▶ [EXTRACTED TEXT]:

What can parents influence?

I had been meaning to pen a longer response to Bryan Caplan (he is the one with "a theory of everything" in this area, not I, his theory just happens to have few variables), but I'll focus on two of his claims, as they are indicative of the larger disagreement:

Parents strongly affect what you say your religion is, but have little long-run effect on your intrinsic religiosity or observance.  I don't discuss language, but it's pretty clear how a twin or adoption study would play out: You can make your kid semi-fluent in another language with a lot of effort.

Both claims are false, at least at many commonly available margins.

Take Jews.  If a group of children are born to Orthodox, Conservative, Reform, or liberal parents, their later religious observance will be predicted by both peers and parental upbringing.  (Perhaps genes are a factor too.)  An Orthodox Jewish boy, with Orthodox parents, growing up in an otherwise non-Orthodox Jewish community of peers, is more likely to stay Orthodox than a Reform Jew from the same community is likely to become Orthodox.  And that of course correlates with levels of observance.  I have no formal study to cite, but can I just stamp my feet and scream this is true?  Because it is.  You can imagine numerous variants on this tale, even if it isn't true for all religious denominations.

▶ [EXERCISE]: In the post on what parents can influence, why does the author address only two of Bryan Caplan's claims? Answer in one to three sentences.

▶ [AVAILABLE DATA]:
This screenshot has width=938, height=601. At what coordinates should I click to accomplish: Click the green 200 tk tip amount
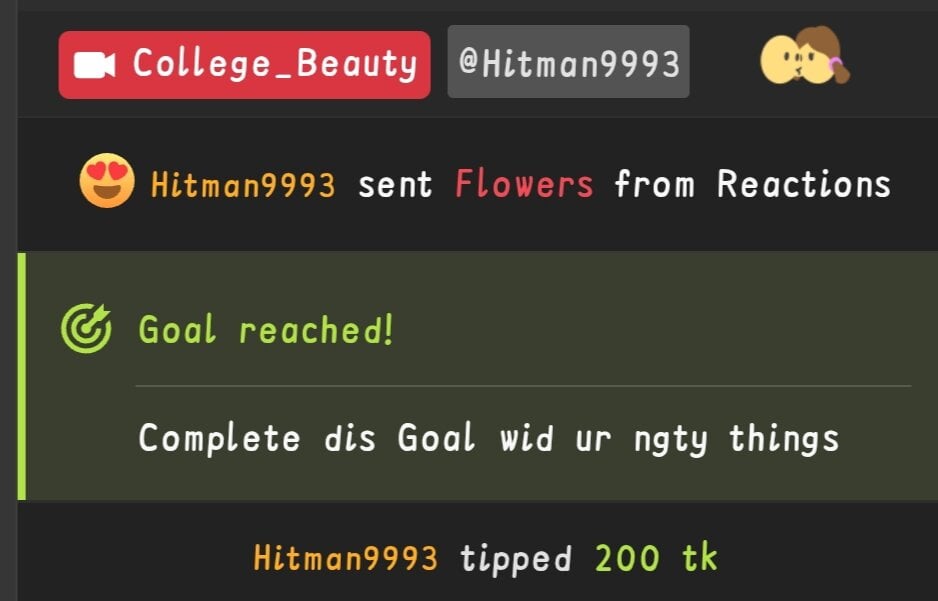[x=656, y=558]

▶ [REPLY TO THE EXERCISE]: The author had been meaning to write a longer response to Caplan but focuses on these two claims because they are indicative of the larger disagreement between them.